Iwas not a reader at all, not until I discovered 'The Hobbit.'
Iwas not a reader at all, not until I discovered 'The Hobbit.' That changed my life. It gave me the courage to read. It led me to the 'Lord of the Rings' series. And once I'd read that, I knew I could read anything because I had just read thousands of pages.
“I was not a reader at all, not until I discovered ‘The Hobbit.’ That changed my life. It gave me the courage to read. It led me to the ‘Lord of the Rings’ series. And once I’d read that, I knew I could read anything because I had just read thousands of pages.” Thus spoke Richard Paul Evans, the storyteller whose own journey from indifference to inspiration mirrors the transformation that books can awaken within the human soul. In these words lies a simple yet profound truth — that the spark of courage may be lit by something as humble as a story, and that one moment of discovery can open the mind to the infinite.
Evans, now celebrated as the author of The Christmas Box and many other works, was once a boy untouched by the magic of books. But when he opened The Hobbit — that tale of an unassuming hero who leaves his quiet home in pursuit of wonder and meaning — something stirred within him. It was as though he, too, had heard the call of adventure. Reading, which had once seemed a burden, became a voyage. And like Bilbo Baggins, he found that the journey changed him forever. “It gave me the courage to read,” he says — and those words hold more power than they first appear to. For to read deeply is to dare: to enter new worlds, to confront great questions, and to expand one’s own being.
This revelation is not Evans’ alone. In every age, those who have awakened to the power of words describe a similar rebirth. The ancients called this transformation illumination, for it is the moment when ignorance gives way to light. Just as the philosopher Socrates spoke of turning the soul’s eye from darkness to the sun, Evans speaks of finding his way out of indifference into a new landscape of imagination. What The Hobbit offered him was not merely entertainment, but initiation — the discovery that reading could be an adventure greater than any other. For each book is a gate, and every reader who passes through it steps closer to the boundless world of thought.
In a sense, Evans’ story mirrors the journey of Bilbo Baggins himself. Bilbo began small and uncertain, doubting his strength and place in the larger world.
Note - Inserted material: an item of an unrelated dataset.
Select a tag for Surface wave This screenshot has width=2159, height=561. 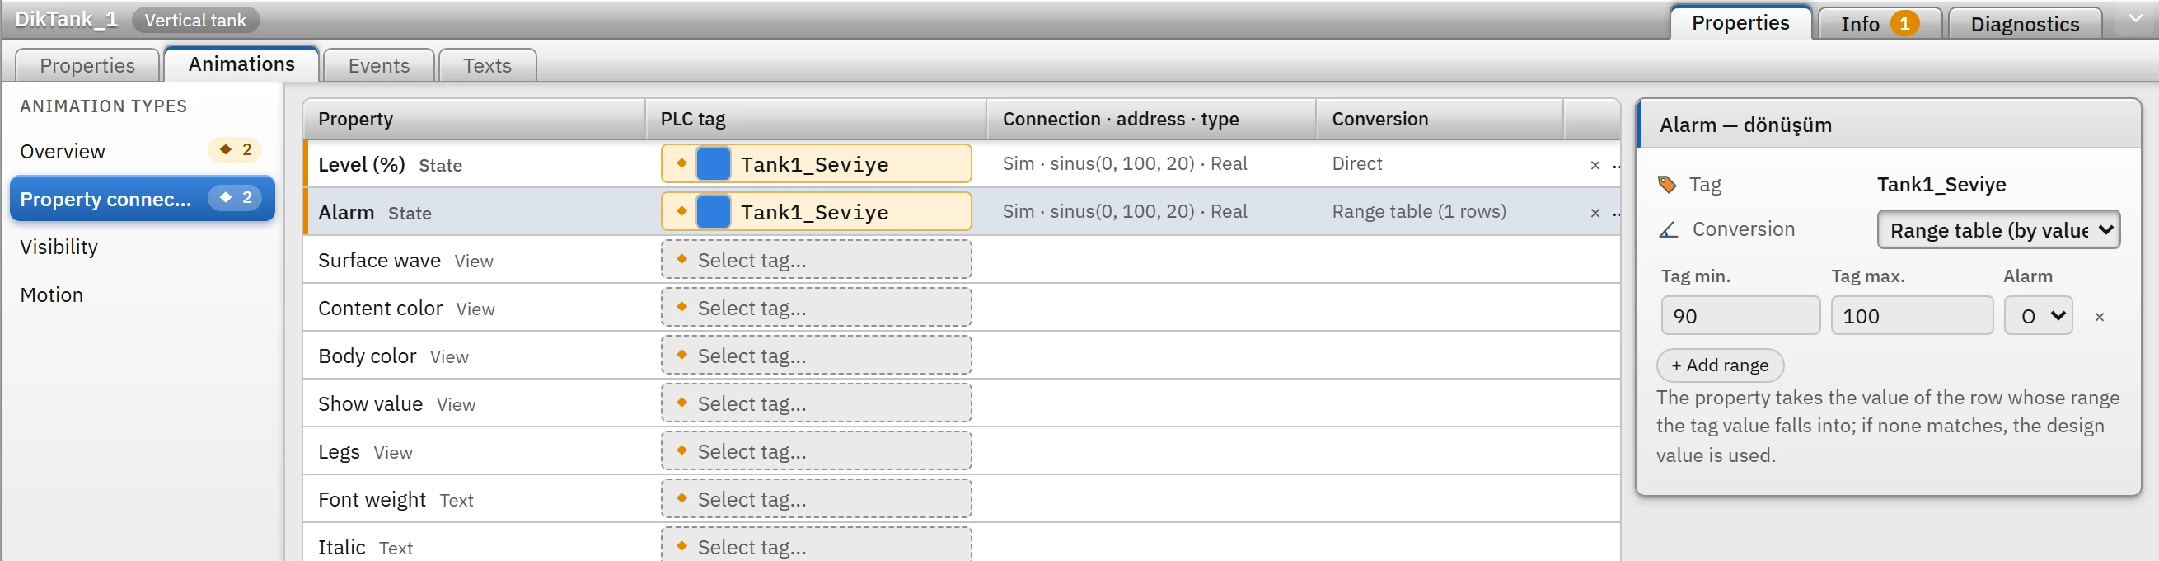pyautogui.click(x=816, y=260)
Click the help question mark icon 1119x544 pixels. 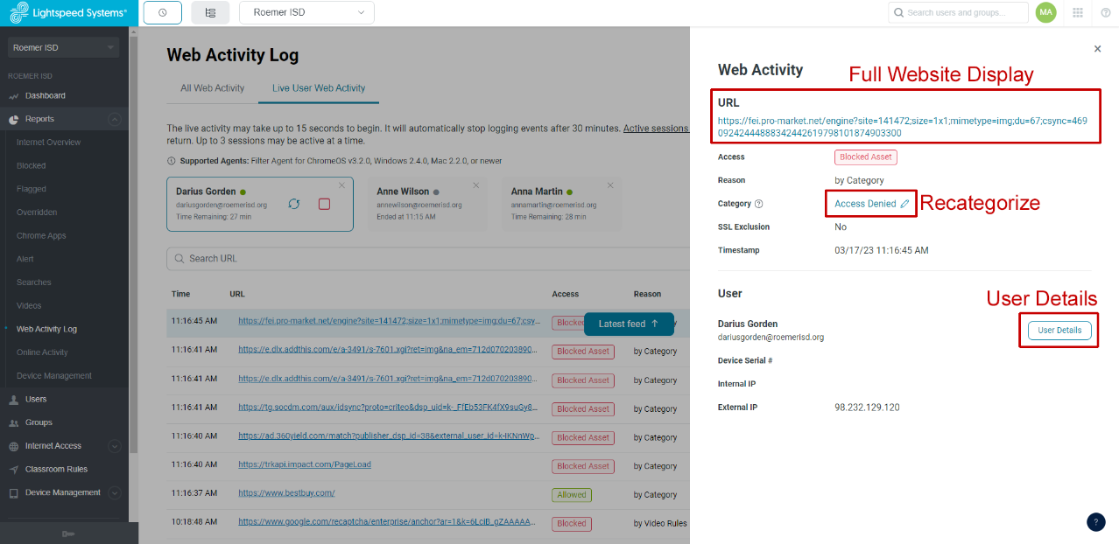pyautogui.click(x=1105, y=12)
Yet when he answered the call to adventure, he found within himself the courage and wisdom he had never imagined he possessed. So too did Evans. By reading those pages, he proved to himself that he could undertake a vast journey of the mind and complete it. When he says, “I knew I could read anything because I had just read thousands of pages,” he is not merely describing a triumph of skill — he is proclaiming the birth of confidence. From one act of courage grew a lifelong love for learning, and from that love, a calling as a writer who would one day inspire millions of others.
The deeper wisdom of this quote lies in its revelation that courage is the seed of all growth. Whether in reading, in art, or in life, the hardest step is always the first. The door to greatness often looks small, and it is fear that keeps most from entering. Evans’ discovery teaches that courage need not be grand or loud; it can begin quietly, in the turning of a single page. From there, it gathers strength. Like a spark becoming flame, it lights the path forward. The courage to read becomes the courage to dream, and the courage to dream becomes the courage to live.
Think, for example, of Helen Keller, who, though blind and deaf, learned to read through touch and perseverance. Her teacher, Anne Sullivan, opened for her the same kind of gate that The Hobbit opened for Evans — a doorway to the world of knowledge and imagination. For Keller, as for Evans, reading became liberation, proof that limitations are illusions of the mind. Their stories remind us that the ability to read — and to believe in oneself — is not a privilege, but a triumph of the spirit.
Thus, the lesson is clear: seek your own Hobbit. Find the work, the passion, the calling that awakens your courage to begin. Whether it is a book, a craft, a journey, or an act of kindness — let it lead you beyond the boundaries of what you thought you could do. Do not wait for confidence to come before you start; confidence is born in the doing. Every great endeavor begins as Evans’ did — with uncertainty, with fear, and then with one decisive act of faith.
And so, remember these words of Richard Paul Evans as a sacred truth for all seekers of purpose: “Being courageous in small things prepares you for great things.” For once you have crossed your own threshold of doubt — once you have read your own thousand pages, whether in books or in life — you will know, as he did, that you are capable of anything. Then, like all who have dared before you, you will walk forward with joy, knowing that your own story has finally begun.